For More Than One Voice
For More Than One Voice is a collective reading that investigates how we might speak and listen to more than one voice in ways that allow resonance, polyphony, dissonance, ambiguity, plurality and embrace. The collective reading has been performed at NLH Space (Cph.) as part of Stemmer curated by Mette Garfield and Miriam Wistreich; at Den Frie Udstillingsbygning (Cph.) as part of Scripted, edited and organized by Trine Mee Sook Gleerup, Maria Bordorff and Mathias Kryger in collaboration with Eller med a; and with Stina Jasse Jorgensen, organized by Dalida María Benfield and the Institute of (im)Possible Subjects as part of the Migratory Times series of events, at Sörte Firkant (Cph.).

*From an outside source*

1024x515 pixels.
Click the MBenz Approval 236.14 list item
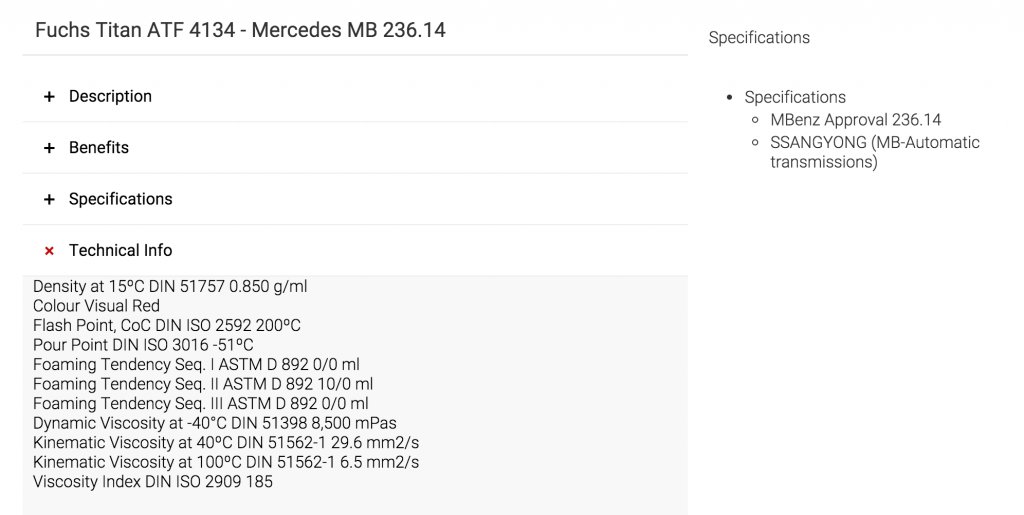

I am a person that picks things up because of the way they look or because the name of the title catches my attention and holds it. Funny enough, I chose my girlfriend through this same process. I did not read her profile but thought she had an honest smile and nice eyes. This title: For More Than One Voice, jumped out and spoke to me too. I listened first before reading the information connected to it. What this reading was meant to evoke within me. Some of the connected words are: resonance, polyphony, dissonance, ambiguity, plurality and embrace. I held onto polyphony and embrace. I will admit to having to look up the meaning of polyphony (the style of simultaneously combining a number of parts, each forming an individual melody and harmonizing with each other). I liked this because it speaks about the individual combing with the other. Could my open curiosity about what I would hear become harmony and even further an embrace of the sounds of life contained within this recording. There are not only voices but shuffling about, phones ringing, coughing, and the turning of pages. Life is happening and many states are converging but neither seeks to overpower the other. It makes me think about the time I have spent this semester speaking with my peers and Dr. Fukushima. I would like to think we say with each other in much this same way. Couching, clicking our keyboards, sighing in agreement, or keeping our silence close so the we might more fully connect. I think some migrant futures seem unsettled because of the current landscape of our world that tells them they are unwanted or a strain on a system. But, if we connected our individual and present state to them we would find that we are also in transition and somewhat unsure. What this recording asks me personally, it to sit down and seek harmony rather than difference. But also a struggle with points of dissonance between myself and others because they can serve as jumping off points for connection, learning and change.